As the congressional "super committee" mulls $1 trillion worth of cuts in programs including Social Security and Medicare/Medicaid, the magnitude of wealth flowing upward at the same time is unconscionable to ever growing segments of the population.
Chanting, "Not just for the rich and white, education is a right!" and "We are unstoppable, another world is possible!" a huge crowd of students very nearly succeeded in pushing past a line of Harvard police who were trying to close the gates to Harvard Yard on the Science Center side as, surrealistically, a Mariachi band for an unrelated event played Mexican Revolutionary songs nearby. The protesters were attempting to join a contingent already in the Yard. Another chant was "Money for jobs and education, not for banks and corporations!" Remarkably concise. Why didn't I think of that?
At one point in the video below a girl can be heard screaming. I could not see what this was about. One Youtube poster "Sailor8751" maintains the girl's leg was caught in the gate as it was getting forced shut, but that protesters had managed to force it back open. This is unconfirmed by any named eye-witnesses and so at this point hearsay, but the screams can be clearly heard.
On hearing that an Occupy Harvard was in the offing, I expected to find a smattering of the usual suspects, a small number of idealists in a sea of focused careerism. I was dead wrong. A crowd of what looked to be almost all students, young, clean-cut, and, well, I don't know how else to put it - smart-looking - chanted "Who's yard? OUR YARD!" as the gates see-sawed back and forth from a bit more closed to a bit more open. The only reason it was even a contest from where I stood was the restraint of the students. With their numbers the students could easily have decided that those gates were going to be opened and overwhelmed the police presence. But the large part of the crowd held back and the gate finally was chained shut.
By the end of the night around 20 tents had been erected in Harvard Yard.
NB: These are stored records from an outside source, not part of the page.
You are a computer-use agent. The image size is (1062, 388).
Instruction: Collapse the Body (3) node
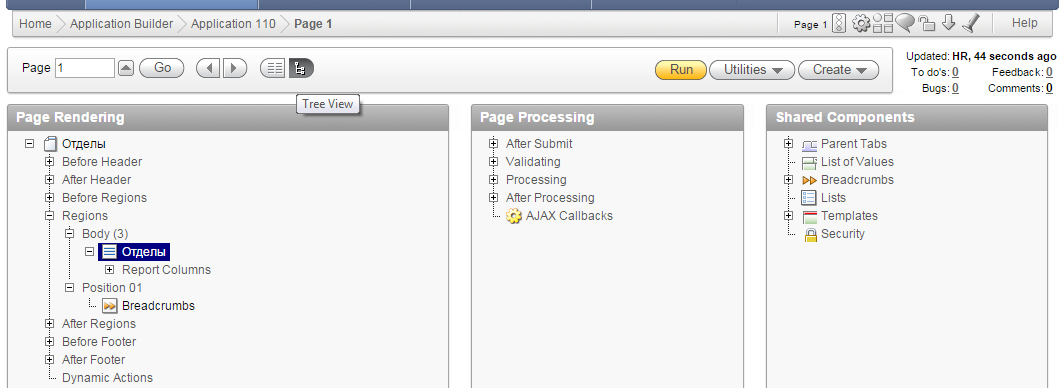[x=69, y=234]
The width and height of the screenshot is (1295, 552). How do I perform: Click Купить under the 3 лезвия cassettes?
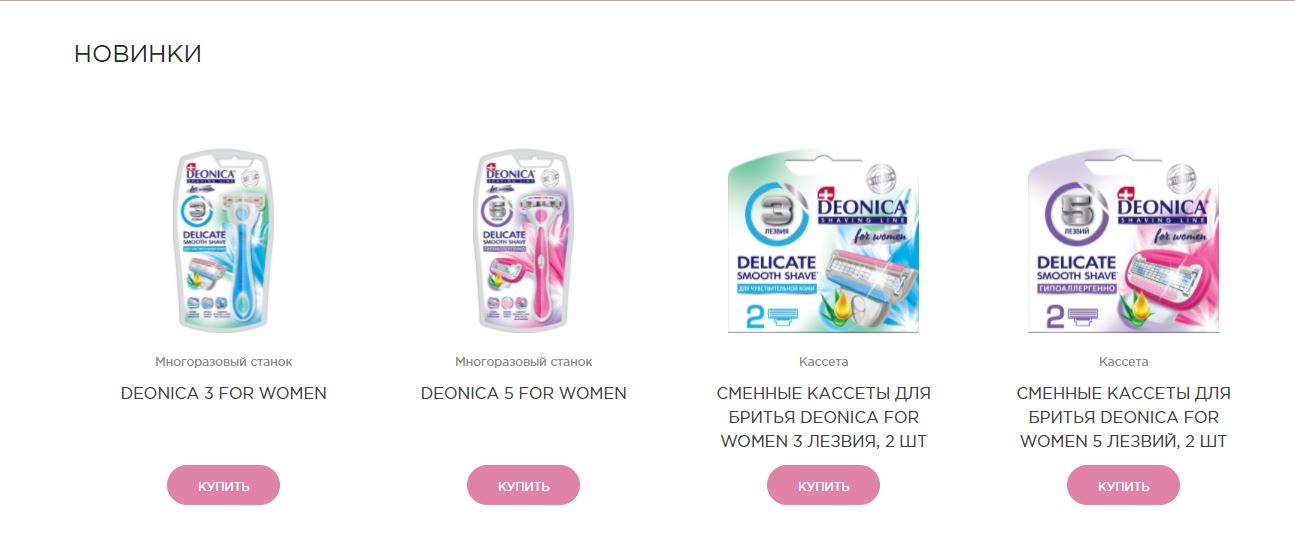(x=823, y=485)
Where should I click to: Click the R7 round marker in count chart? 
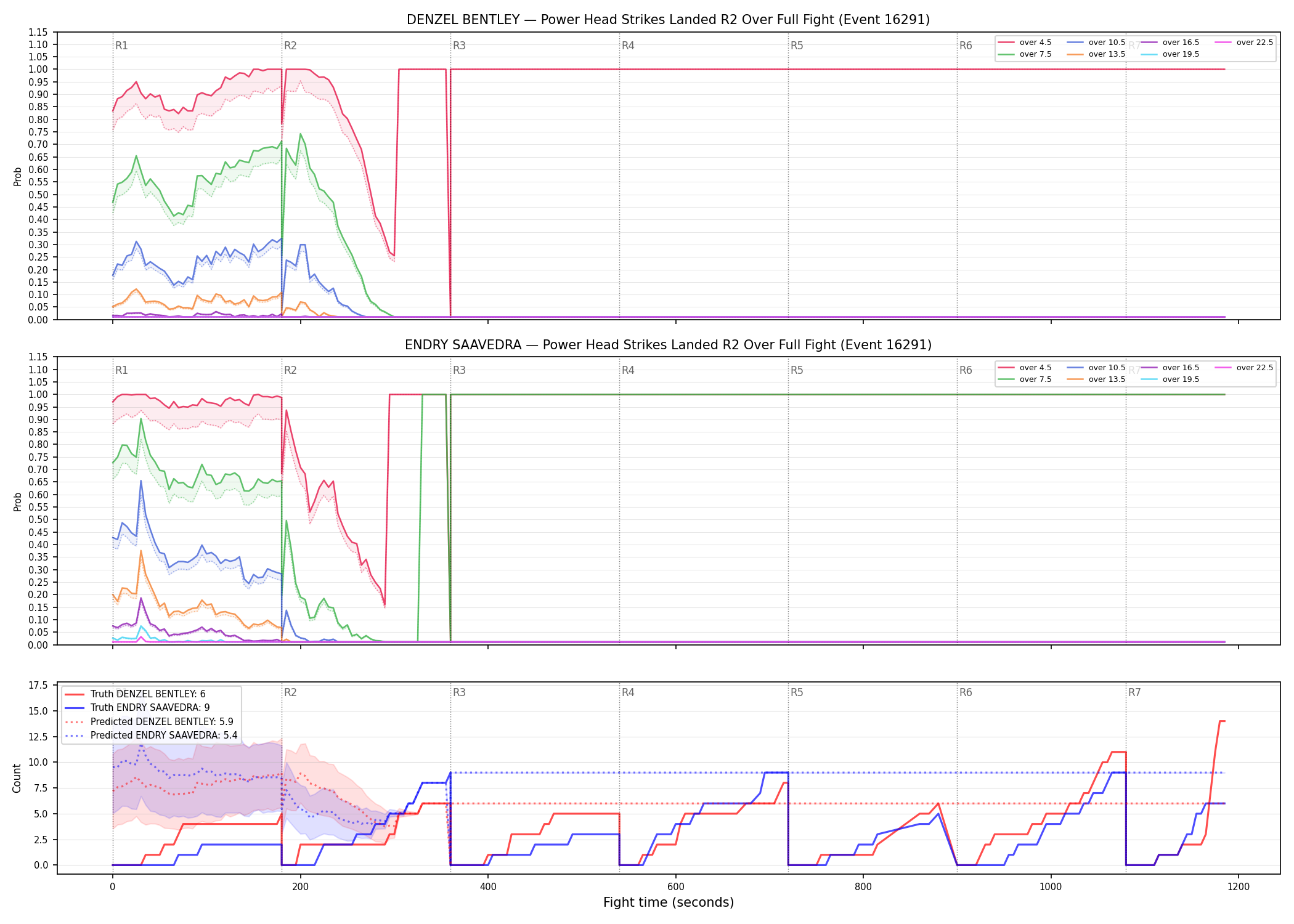[1134, 692]
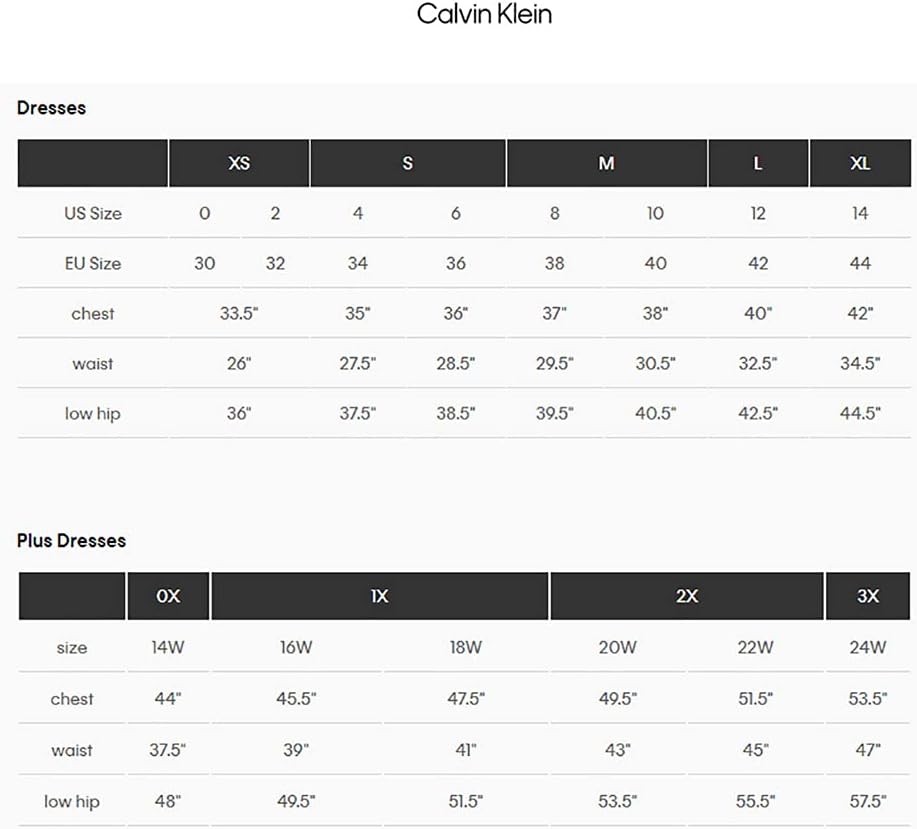Click the Calvin Klein brand name
This screenshot has width=917, height=829.
pos(483,15)
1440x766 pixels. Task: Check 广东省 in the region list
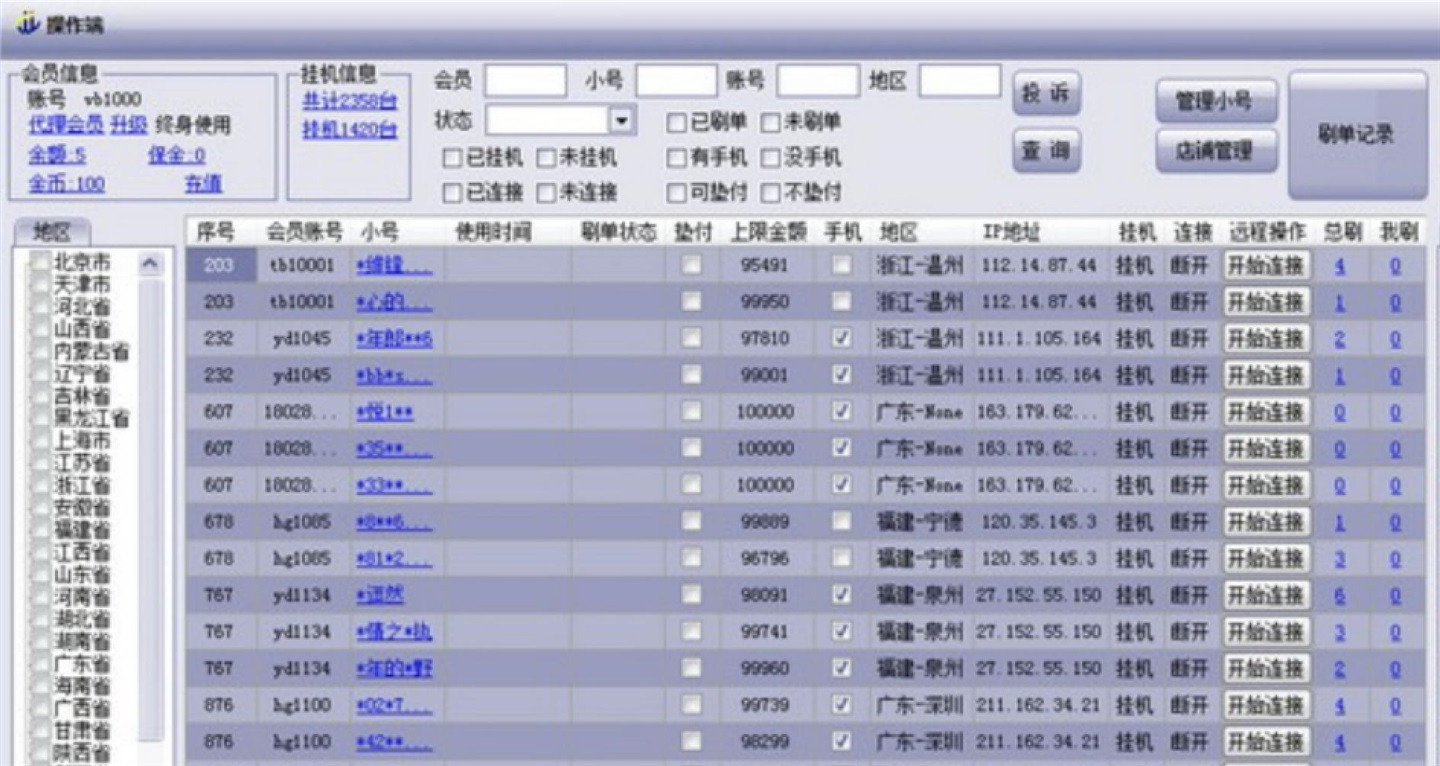tap(39, 664)
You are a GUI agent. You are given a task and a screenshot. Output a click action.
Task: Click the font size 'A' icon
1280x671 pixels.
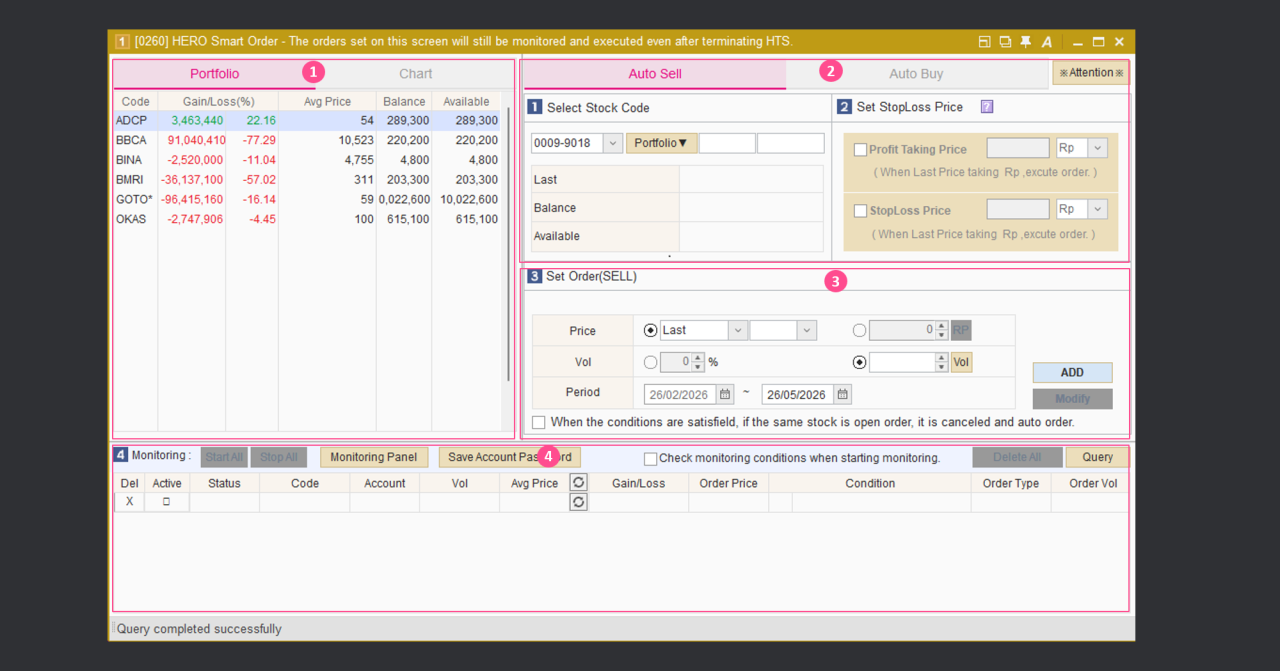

The students' first demand was that non-Harvard students and supporters be allowed to join them in the Yard, but the administration is presently denying the request. Harvard traditionally keeps its gates open to the public, as the Yard is a major tourist attraction for visitors from around the world. The gates remain closed as of today.
A series of bailouts, bank rescues and other economic lifelines could end up costing the federal government as much as $23 trillion, the U.S. government’s watchdog over the effort says – a staggering amount that is nearly double the nation’s entire economic output for a year.
...
$23 trillion is more than the total cost of all the wars the United States has ever fought, put together. World War II, for example, cost $4.1 trillion in 2008 dollars, according to the Congressional Research Service.
Even the Moon landings and the New Deal didn’t come close to $23 trillion: the Moon shot in 1969 cost an estimated $237 billion in current dollars, and the entire Depression-era Roosevelt relief program came in at $500 billion, according to Jim Bianco of Bianco Research. - Politico, "Bailouts Could Cost US $23 Trillion"
Video, Nov. 9, Johnson Gate
Following chart as of 2010, Bloomberg:
From From "21 Mind-Blowing Facts About Inequality in America"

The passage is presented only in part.